Kresa relied on WorldStage to supply the large complement of projectors required for the Discovery Ball as well as the digital routers, fiber optic cabling and power distribution. "WorldStage is the best technical company I've ever worked with," he said. "Everything is always so well organized on the projects we do together."
WorldStage provided six Panasonic PT-RZ31K and PT-RZ21K laser phosphor, which were flown and rigged, to cover the space shuttle's fuselage, nose and tail. Kresa warped and blended the images with his Dataton WATCHOUT servers.
"I love this gear," Kresa said. "The Panasonic projectors have a very vibrant light and very good focus; they deliver sharper images than other projectors I've used and the color really pops. For our work that's what we want: vibrant images whose psychological effect is to make people happy."
WorldStage furnished 20 Panasonic PT-RZ770 projectors for the individual wall vignettes. They were positioned in the control area under the nose of the space shuttle, in an area port side aft of the aircraft and on vertical truss sticks close to the walls.
Since there was no opportunity to have redundant projectors WorldStage devised a creative backup plan using the Panasonic projectors' internal logo transfer software. "The screen grab of each image being projected effectively became a still store," said WorldStage account executive/project manager Joe Conway. "The content was saved in the projector itself so we could automatically go to that still store if necessary. If a projector suddenly lost a signal there wouldn't be a black hole."

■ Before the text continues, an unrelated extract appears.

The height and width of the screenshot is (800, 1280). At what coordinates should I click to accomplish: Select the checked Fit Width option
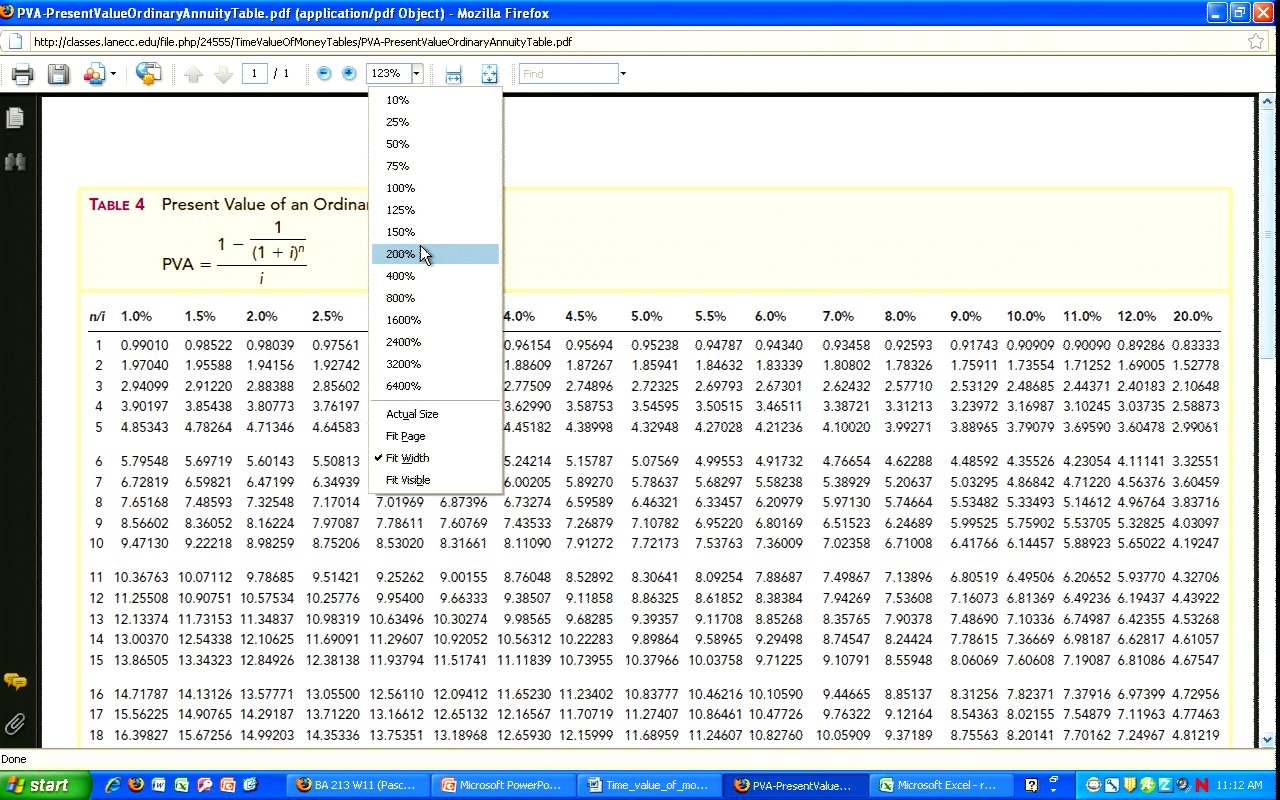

Kresa's new mobile studio contributed to the technical operation on site. With 28 projectors mounted in the pavilion, additional equipment was kept to a minimum with Kresa's 20 WATCHOUT servers housed in his mobile unit parked on the street. Fiber optic cabling ran video and internet data from the mobile studio to the pavilion. "It was a pretty clean installation," said Kresa.
WorldStage created a LAN network to communicate with the projectors via laptop. When the show was underway the network gathered information on projector status for live monitoring.
Kresa gives kudos to WorldStage tech lead/projectionist Robert Loney. "I love working with Bob," he said. "He's one of the best projectionists in the country. He pays attention to all the details so there are no surprises."
Loney's team also featured WorldStage projectionists Chris Gerrety and Alex Laux, freelance projectionist Joaquin Martinez and WorldStage projectionist/video engineer Linda Cappelletti.